Surely, then, last week marks a rite of passage for the European market into a higher phase of development?

Market participants would be wise to be sceptical.

First, those US issuers offer a clue. Alphabet may have priced €6bn on Thursday, but on Monday it had taken $17.5bn out of its home market — now that is size.

Also influential was that US issuers have a reputation for paying up to get deals done. It's no wonder investors were in the mood.

A sterner test would be if US borrowers tried to price as keenly as their European counterparts.

There is no doubt that the European corporate bond market has grown over the years, recently fuelled by seemingly endless flows of cash into credit funds as the prospect of rate cuts looms.

However, although it would be unrealistic to expect volumes like last week's to become the norm, Europe's corporate bond market does not have a track record to show that it can sustain issuance of this sort.

In particular, the US issuers that supplied more than half of last week's volume — though becoming more frequent visitors — are still visitors, which will tap euro and sterling investors when the pricing is attractive, or when it suits them as a net investment hedge.

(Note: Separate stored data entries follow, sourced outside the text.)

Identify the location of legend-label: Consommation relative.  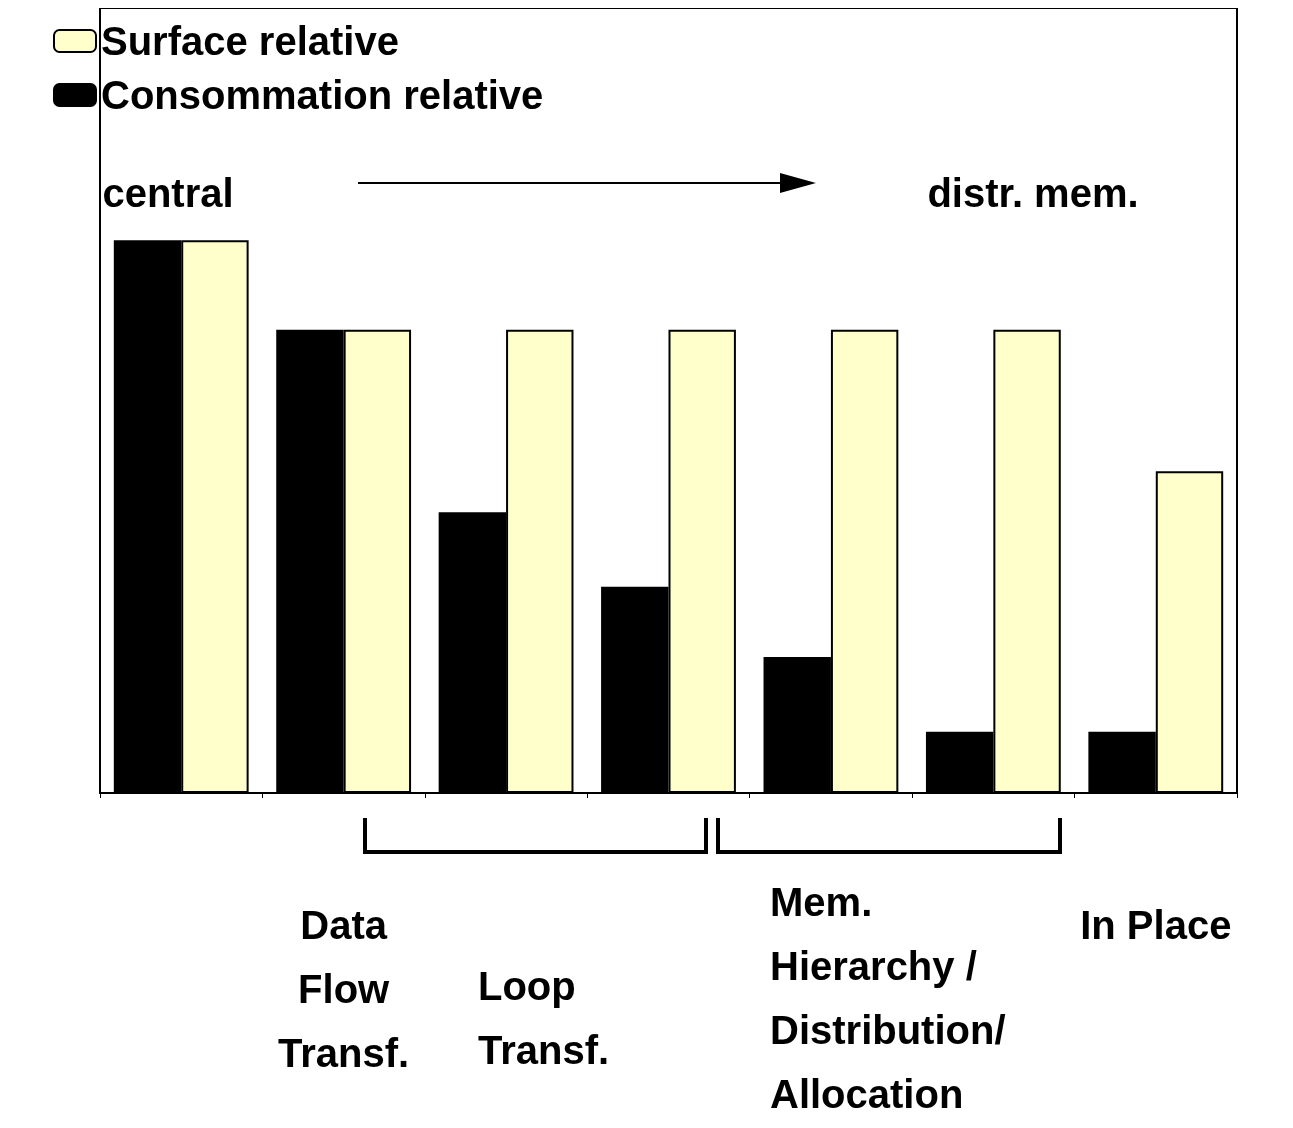
(322, 95).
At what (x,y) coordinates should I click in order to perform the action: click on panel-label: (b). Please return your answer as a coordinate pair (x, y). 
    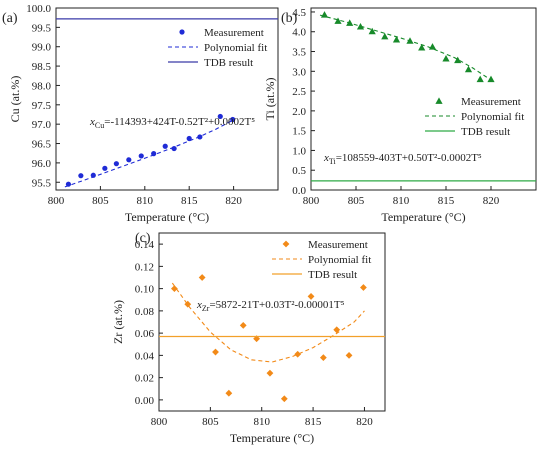
    Looking at the image, I should click on (290, 18).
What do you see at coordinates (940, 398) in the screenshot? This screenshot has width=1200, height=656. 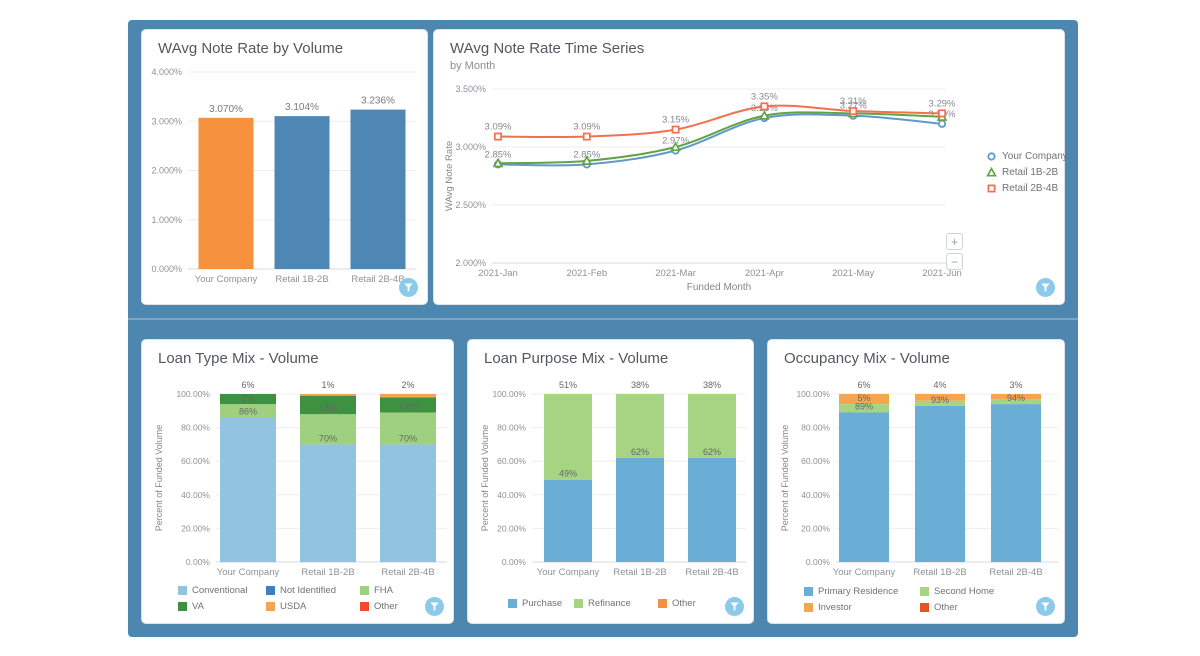 I see `segment-investor-retail-1b-2b` at bounding box center [940, 398].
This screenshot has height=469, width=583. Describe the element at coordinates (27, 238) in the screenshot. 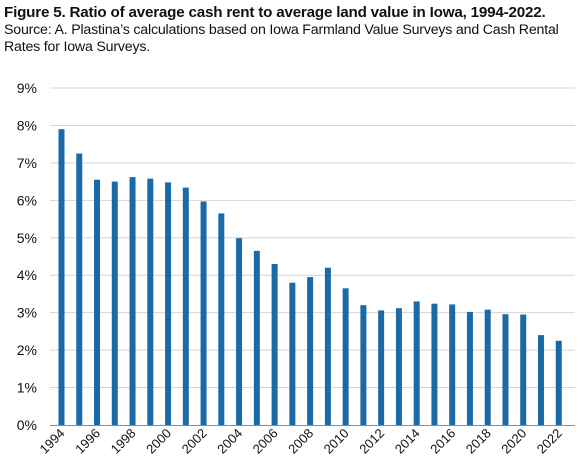

I see `y-tick-label: 5%` at that location.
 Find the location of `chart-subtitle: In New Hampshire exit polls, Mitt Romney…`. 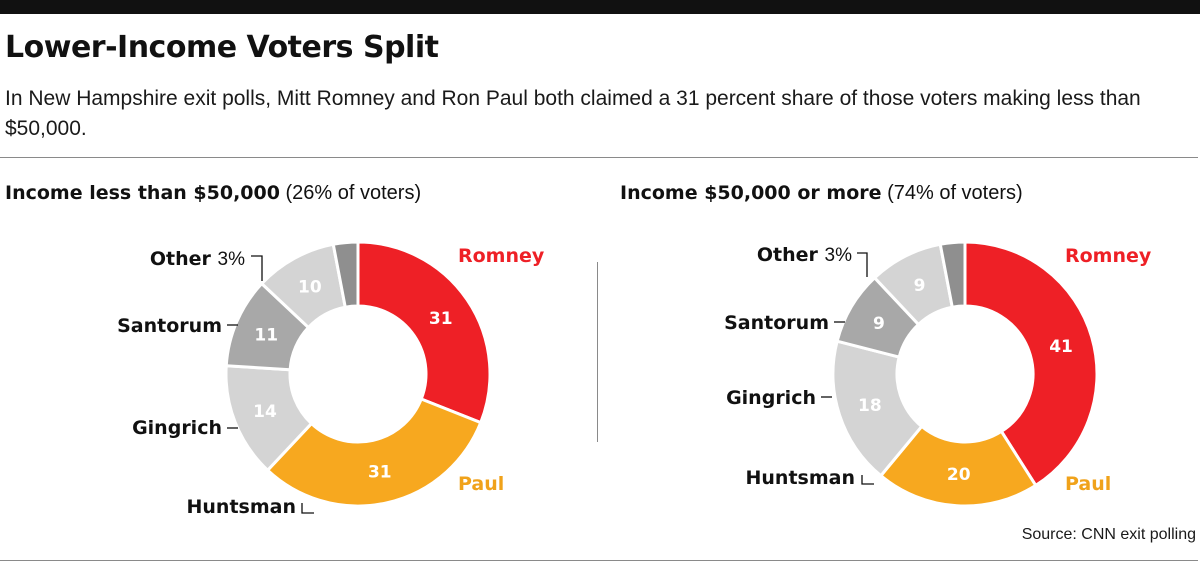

The two hybrid deals are particularly exceptional. The European credit bid is exceptionally hot at the moment, and has pushed senior-subordinated differentials unprecedentedly tight. But in general, US issuers prefer the dollar market for their hybrid issuance.

Those excitedly claiming that Europe's corporate bond market has matured are premature. It has not reached its summit — though it is certainly making its way up through the foothills.